Taylor and her lawyer Richard Harrison yesterday appeared before Employment Relations Authority member David Appleton - the first step of a process towards interim reinstatement to her job.
The school board says Taylor was sacked on November 2 because of "deep-seated, irreconcilable" differences. Her behaviour made staff feel insecure and unsafe and her return would be untenable, they told the authority.
But Harrison said Taylor had been subject to "cruel" behaviour by the board and argued it had not presented evidence about the misconduct which led to her dismissal.
Appleton said he would endeavour to release a decision as soon as he was able, citing Monday at the latest.
Harrison is working to have Taylor back at the school before prizegiving, on December 10.
''I think it would be good if she got back before prizegiving, it is a huge event,'' he said.
During yesterday's hearing, Harrison cited an incident just days after Taylor's husband of 43 years, Brian Taylor, had been confirmed dead after the collapse of the CTV building in the February 2011 earthquake.
Two board members turned up on her doorstep with a bouquet of flowers and a letter telling Taylor she was suspended for the remainder of the academic term on pay so she could grieve.
"This is how they reacted when they found out her husband had died," Harrison said.
Harrison also told the authority there was also a "strong connection" between the disciplinary action taken against board chairman James Margaritis' daughter and Taylor's dismissal. Margaritis' daughter was stood down just weeks before Taylor was fired.
Harrison said Margaritis had stormed into Taylor's office after hearing the news and was "incredibly rude".
He said Margaritis had a "fiery temper and somewhat of a difficult personality".
In another instance, Harrison said Margaritis told the school's hostel manager that Taylor had opposed a salary increase.
"Mrs Taylor did not," he said.
"Mrs Taylor was told she had to do market research before she could approve the salary increase."
Further, three senior managers had signed a single statement for the hearing but not contributed individual legal affidavits, Harrison said.
"From the evidence provided it is difficult to see how this decision can be justified," Harrison said of Taylor's sacking.
"There's no misconduct. Mrs Taylor has done nothing wrong."
He said Taylor had endured a "witch-hunt" by Margaritis.
Harrison's statements were frequently met with applause and cheers from Taylor's supporters - parents, pupils and other principals who packed the room.
Margaritis and employment law adviser Peter Macdonald hit back, saying Taylor's return would be "untenable" and suggested compensation would be appropriate.
Macdonald also told the authority yesterday the board has lost trust and confidence in Taylor's leadership.

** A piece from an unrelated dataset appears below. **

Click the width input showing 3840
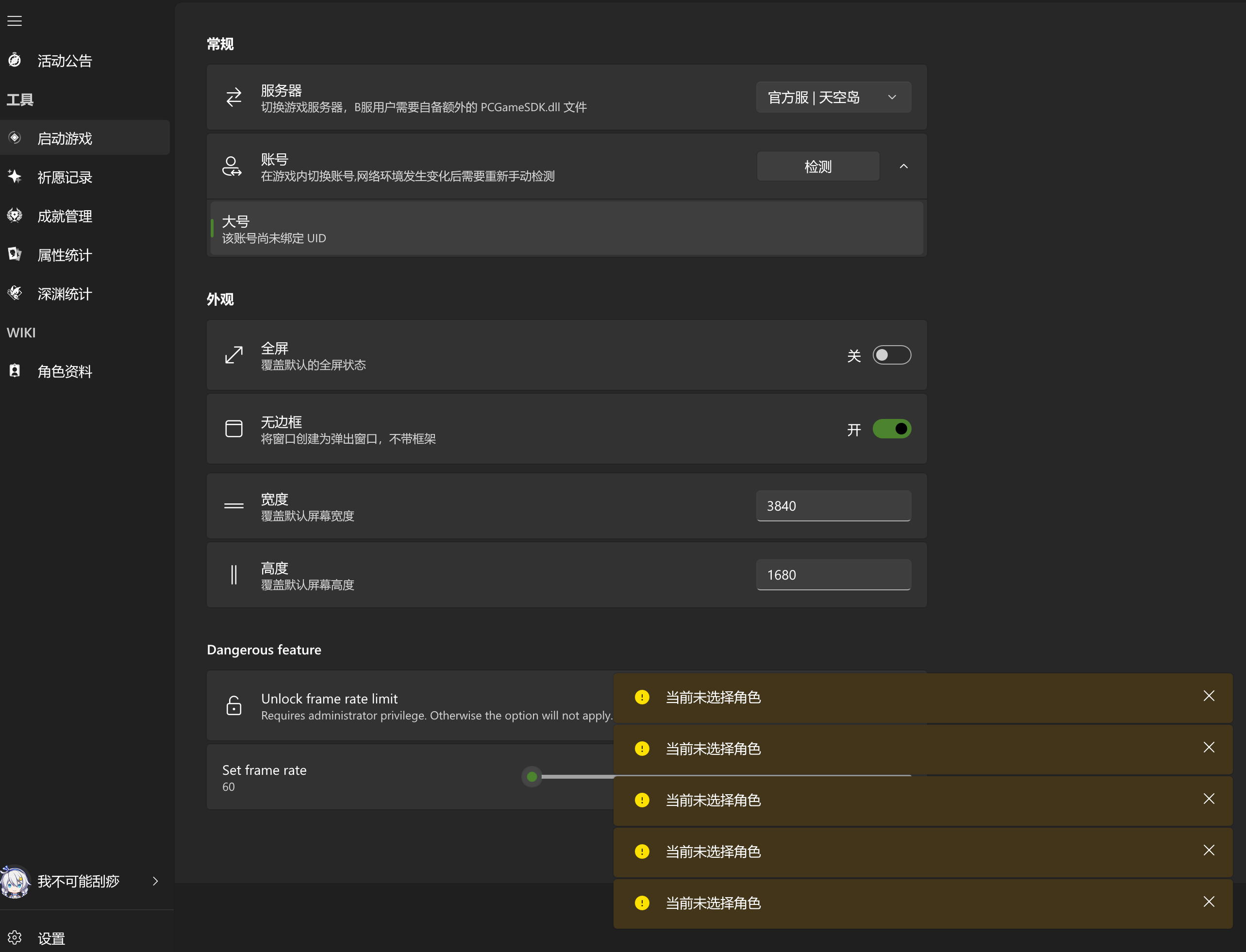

He said Taylor created a "feeling of insecurity and being unsafe" among staff and made one senior manager feel "sick at night about the thought of going to school the next day".
Issues were "deep-seated, irreconcilable and related primarily to (Taylor's) conduct towards various stakeholders," he said.
Macdonald, who was brought in by the board in April, also told the authority he found Margaritis "mild mannered" with no "fluctuations" in his personality, not a man with a "difficult personality" as Harrison claimed.
At the hearing, Macdonald also cited one instance where the board had tried to hold a mediation meeting with Taylor and Harrison that "the board genuinely felt that (Taylor) was dodging".
The meeting was rescheduled four times - twice because Taylor was seeking evidence and information about her "misconduct", and once because Harrison was working at another case.
The final time it was postponed, the day that the board decided to fire Taylor, was because she was "stressed", Macdonald said.
Part of a coroner's inquiry into the deaths in the CTV building was held on that day.
Last night after the hearing, Macdonald provided The Press with a copy of the letter given to Taylor after the death of her husband.
In the letter, the board offered their condolences and said: "We believe it is necessary for your wellbeing that you take time away from the school environment and the demands of work, so you have time to grieve".
They said acting principal Peter Sawyer would keep Taylor up to date on what was happening at the school. The board also offered the services of a clinical psychologist.
A substantive hearing into the case will take place in early February.